In Arkansas, 4,300 fewer people have health insurance through the state’s Medicaid program this week. Another 5,000 could face a similar fate next month. Why? They failed to meet the state’s Medicaid work requirements.
As of June, the state requires able-bodied adults ages 30-49 to perform 80 hours of work or community engagement per month for three months a year. Next year, it will also include 19-29 year-olds.
The goal is to shift people into the workforce, where they, presumably, would have medical insurance from their employer. But meeting the work requirements could prove difficult for some. And while “medical frailty” exemptions exist, it’s not entirely clear which patients qualify.
Patients with chronic diseases in particular could be hard hit. For example, people with cystic fibrosis, which causes decreased lung function, may struggle to maintain steady work given the amount of time it takes to manage their disease. Someone with cystic fibrosis may spend upward of 20 hours a week doing respiratory therapy. Medicaid provides health insurance for approximately 45 percent of people with cystic fibrosis.

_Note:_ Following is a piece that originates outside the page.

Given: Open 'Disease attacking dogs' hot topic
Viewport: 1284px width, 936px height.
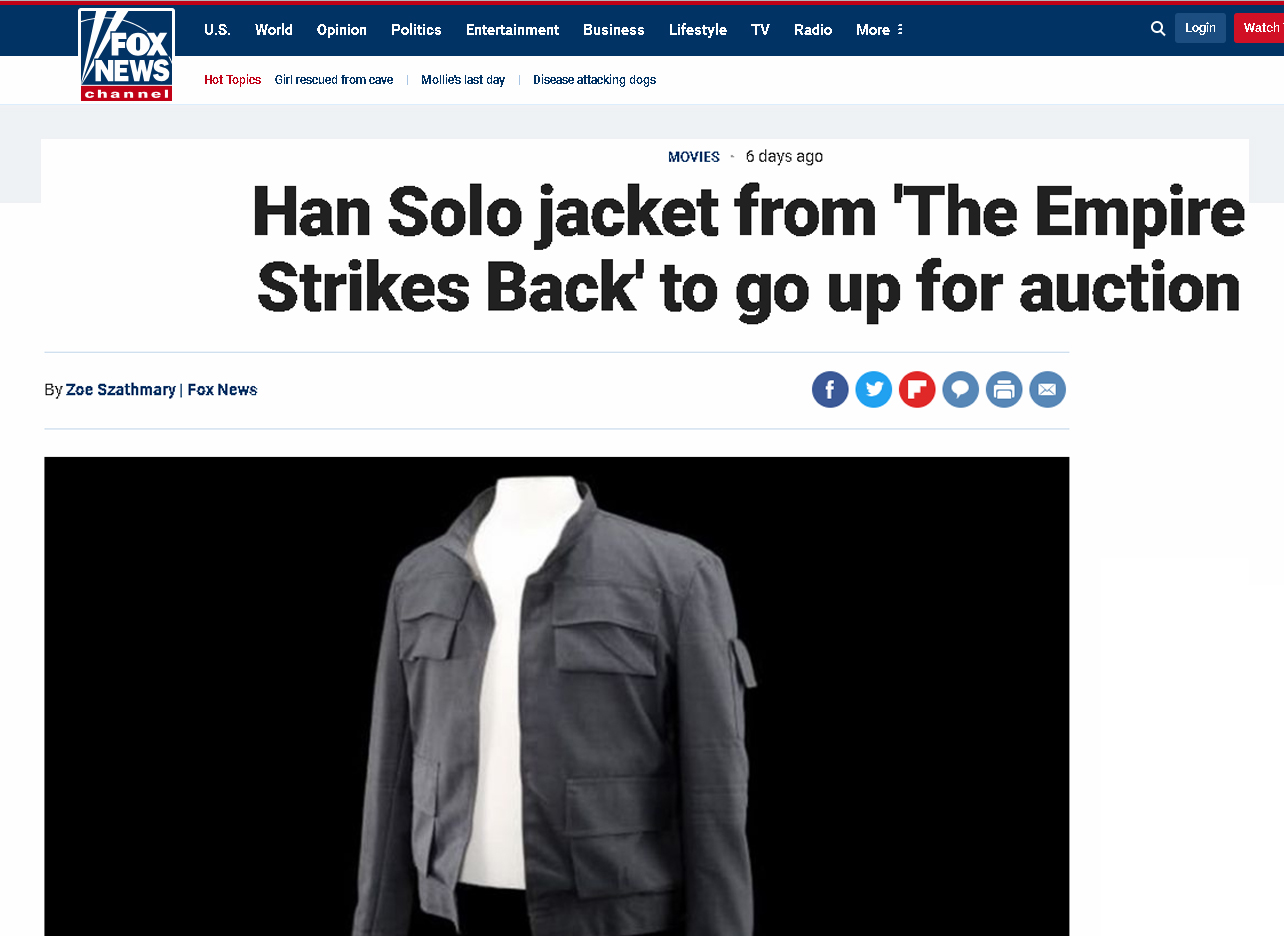Looking at the screenshot, I should click(594, 80).
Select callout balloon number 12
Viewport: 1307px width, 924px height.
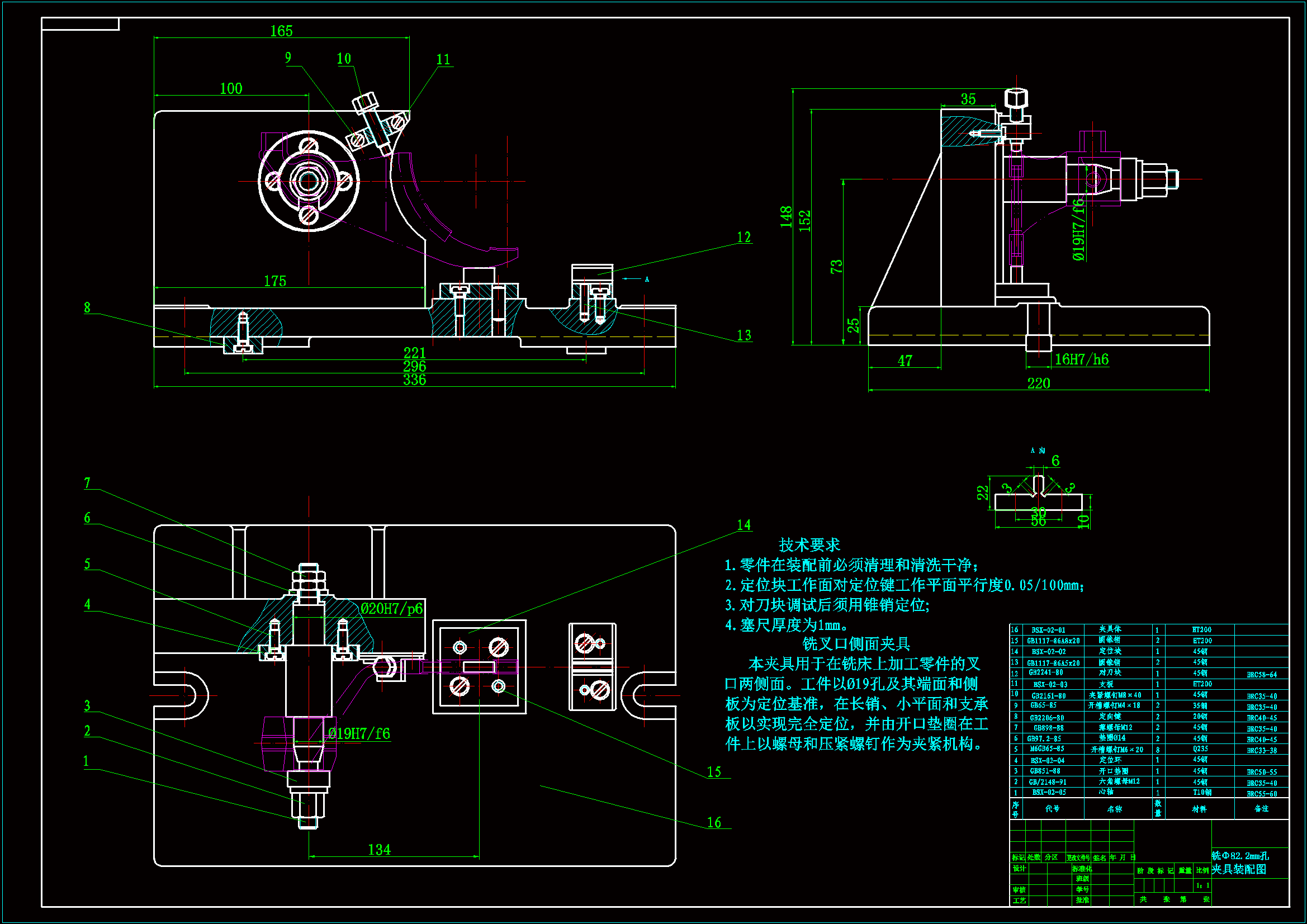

People with diabetes are also at risk. As the American Diabetes Association points out, “adults with diabetes are disproportionately covered by Medicaid.” Losing coverage could mean scaling back on medication or care, proving devastating to those in fragile health. The same is true for older Americans who often have mobility issues or face chronic conditions like high blood pressure or heart disease.
While Arkansas is the first state to actually remove recipients from the Medicaid program, Kentucky was the first state to have work requirements approved by the federal government. A federal judge, however, has blocked Kentucky from enforcing its rules.
Advocacy communities across the country remain concerned about these policies’ impact on patient health.